Service, education, faith balanced at Nativity
CHARLESTON — The principal’s office at Nativity School has a bright view. True, the window looks out over a parking lot, but the walls are filled with the vivid hues of crayon and pencil, the artwork of students
David Knab, PhD., would never consider anything but placing the work of his students before him. That’s why he and his staff are there.
“Children here get more than just an education,” he said. “We are Christ-centered and faith-based. We are here for our faith. It is everything we do. The teachers sacrifice so very much for the love of Catholic education.”
Nativity school was built on James Island adjacent to the Church of the Nativity in 1960. Long enough for students, now grown, to send their own children there.
Parents play a major role in any child’s education, and Nativity parents seem to be at the forefront. Parents raised more than $40,000 to renovate the school library and provide it with an automated card catalog system. Their stewardship funded new computers and connected every classroom to the Internet.
“Students use the computers in the classrooms which enhances and enriches their education,” Knab said. “But that helped us save money. I don’t have to send memos to teachers, I send e-mails.’
One of the main focuses at the school is reading.
“Our children are prolific readers,” he said. “They have read over 2,000 books. We now have two, going on three, reading walls.”

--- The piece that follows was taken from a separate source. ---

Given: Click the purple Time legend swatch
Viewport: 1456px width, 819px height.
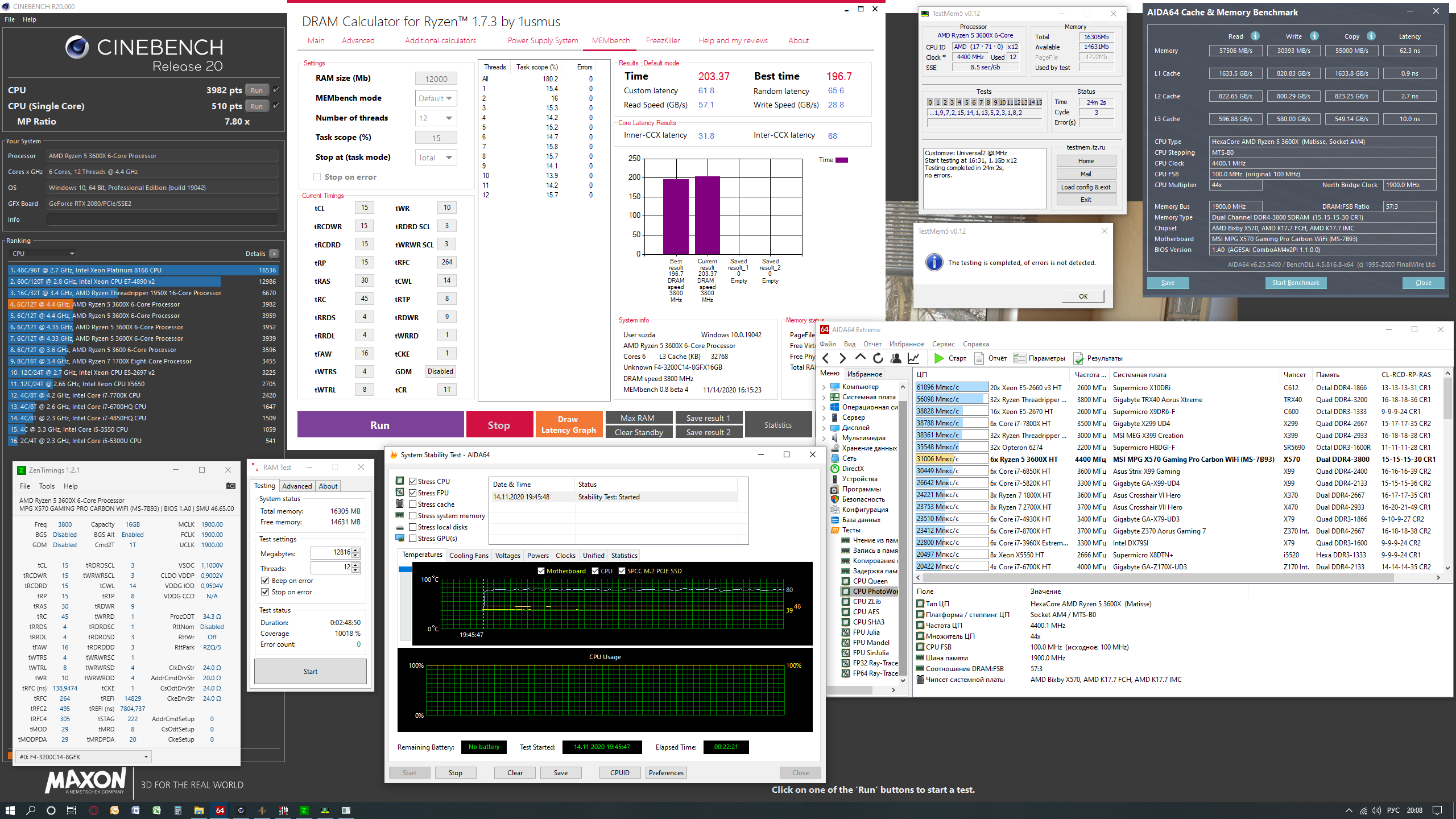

They kicked off a reading wall campaign last September where students’ names are placed on a wall after they read a book. Certain numbers of books win them a “dress down day” when they get to wear regular clothes or ice cream parties after a whole wall is filled.
“When we finish the third wall, Dr. (Margaret) Adams will ask the bishop for a day off from school,” the principal said. “We’re going to exceed what we did last year.”
Inspiration like this has shown results, the principal said. Nativity reading scores are up, and students have improved their Iowa Test scores.
Each child’s level of learning ability is also important.
“Our goal is not to just help students who need remedial education but to ensure that we are providing enrichment opportunities to students who are completing their work faster and need more challenges,” he said. “We try to make sure we work to provide for the needs of all students.”
Nativity employs a four-block system to teach language arts every day. It involves guided reading, writing, working with words, and self-selected reading. Each block lasts 30 minutes.
“We use focused teaching with lots of student working, which means it’s not just the teacher lecturing,” Knab said.
This year’s focus is math.
“We are trying to prepare students for high school,” he said. “All eighth-grade students take algebra one, all seventh-graders take pre-algebra. That gives them two high school credits.”
Part of the school’s Catholic identity is its social justice program, prayer and liturgies.
“Every day we pray together, have readings from the Bible and recognize the achievement of our students,” the principal said. “Every Thursday we have Mass. The children love it, and they are active participants in and are responsible for the Mass. They read, they sing, they help plan.”
The social justice component of the school involves the seven corporal works of mercy (feeding the hungry, giving drink to the thirsty, clothing the naked, visiting the imprisoned, sheltering the homeless, visiting the sick and burying the dead). All students actively engage in social justice issues. Each year they have a debate on a topical issue such as stewardship of the environment and invite local officials or experts.
The eighth grade will prepare a prayer service to remember the dead, other students will write anonymous letters to incarcerated individuals, they also do chores to raise money to buy baby clothes and food for people in need.
“All students from first through eighth grade are engaged in some ministry,” Knab said. Even the kindergarteners do Operation Christmas Child where they put together a box of goods and toys for children in need at Christmas. Those sorts of activities make us who we are. That is most important.”
The school is having its share of struggles, however. Enrollment is down from 276 students last year to 200 this year. Cutbacks had to be made and as a result, several people were let go.
“We were anticipating more students when we originally budgeted for the school year,” Knab said. “As a result, we had a significant budget deficit. Our finance committee came up with two-prong plan. We also went to parents requesting additional support. We had a good response, but, unfortunately, the money we raised wasn’t enough to cover our entire deficit, and we had to eliminate positions.”
The plan for next year is a zero-based budget where the school does not spend money or hire staff until it has enrollment complete. They also raised tuition by 10 percent.
“That is still in the middle for the Charleston area and for Catholic schools,” the principal said.
He said the budget for the next year looks good.
“The future of the school is very bright. We are not closing; we are committed.”
Though some volunteer service is required at the school, Knab estimates that more than half of the parents volunteer on a regular basis.
“Our parents are very active, and we haven’t had to push them,” he said. “We have great parents.”
Parents monitor the lunchroom, act as super readers tutoring children, read in classes or help around the school in other ways.
In his fifth year as principal, Knab still loves being at Nativity. Both of his children graduated from the school.
“It’s a happy place,” he said. “Kids are safe here; they love it here. That’s our discipline attitude, too. The kids love it, so they don’t want to disappoint us. I could go on and on.”